Orlando Zapata Tamayo was released on March 8, 2003, but Biscet, Marante Güelmes, and Arencibia Fajardo remained jailed. On the March 20, 2003 while taking part in a fast at the Jesús Yánez Pelletier Foundation, in Havana, to demand the release of his three colleagues. Orlando was taken to the Villa Marista State Security Headquarters and remained jailed for the rest of his life. 
 
Orlando toured Cuba's jails, including Quivicán Prison, Guanajay Prison, and Combinado del Este Prison in Havana. Amnesty International reported that on October 20, 2003 Orlando was dragged along the floor of Combinado del Este Prison by officials, leaving his back full of lacerations because he had requested medical attention. 

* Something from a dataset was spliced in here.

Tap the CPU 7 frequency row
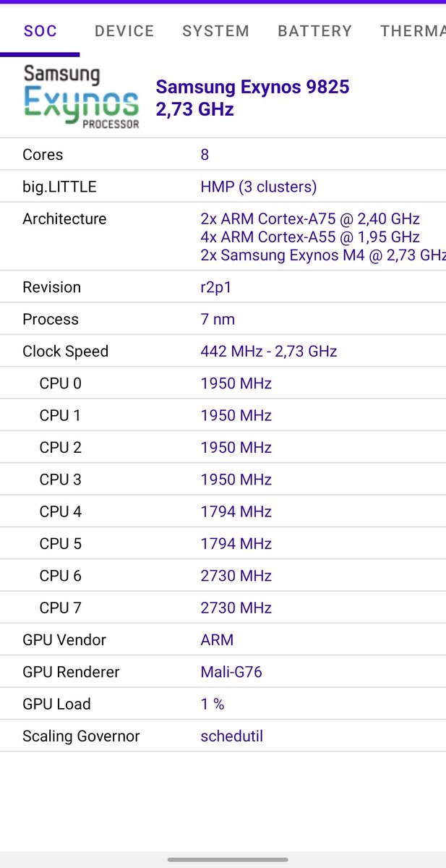Screen dimensions: 446x868 point(223,608)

On May 18, 2004 Orlando Zapata Tamayo, Virgilio Marante Güelmes, and Raúl Arencibia Fajardo were each sentenced to three years in prison for contempt for authority, disorderly conduct and resisting arrest in a one-day trial. Orlando Zapata Tamayo would maintain his commitment to non-violent resistance while jailed. He suffered numerous beatings and new charges of disobedience and disrespect adding decades to his prison sentence in eight additional trials.

The Castro regime announced on February 23, 2010 that Orlando Zapata Tamayo had died in their custody.  Imprisoned since 2003 he had suffered physical and psychological torture over seven years,  and while on his final hunger strike was denied water by prison officials contributing to his death. The Global Nonviolent Action Database described what happened in greater detail:
"To further discourage Tamayo, the prison director, Major Filiberto Hernández Luis, denied him water for 18 days, taking away his only sustenance. The forced dehydration induced a kidney failure, and Tamayo was taken to Amalia Simoni Hospital in Camaguay where he was fed intravenously against his will. Tamayo’s condition worsened when he developed pneumonia in the hospital bed and was transferred to a hospital at Combinado del Este prison, which did not have the capacity to treat him."
It happened while the Obama Administration sought to improve relations with the Castro regime, refused to meet with Cuban dissidents in 2009, and did not make the release of Alan Gross, an American taken hostage in Cuba in December 2009, a priority.  This signaled to the Castro regime that Orlando Zapata Tamayo could die in 2010, and it would not effect US-Cuba relations, and sadly they were right.

Laura Pollán marches with Orlando Zapata's mom Reina Luisa Tamayo in Cuba
Worse yet this failure of solidarity with Cuba's democratic opposition over the next two years would claim the lives of national opposition leaders Laura Inés Pollán Toledo, of the Ladies in White (2011) and  Oswaldo José Payá Sardiñas and Harold Cepero Escalante, of the Christian Liberation Movement (2012). Both had mourned and protested the death of Orlando Zapata Tamayo in 2010.
Oswaldo Payá remembered Orlando Zapata Tamayo in February 2010
On February 3, 2015, Rosa María Payá testifying before the Senate Foreign Relations Committee indicted the indifference of the US government and the international community: "The Cuban government wouldn’t have dared to carry out its death threats against my father if the U.S. government and the democratic world had been showing solidarity. If you turn your face, impunity rages."

However the power of nonviolence is so great that even without the support of Western democracies Cubans "can solve their own problems" and create their own help organizations that save thousand of lives and through an act of nonviolent resistance force the dictatorship to respond to Zapata's demands.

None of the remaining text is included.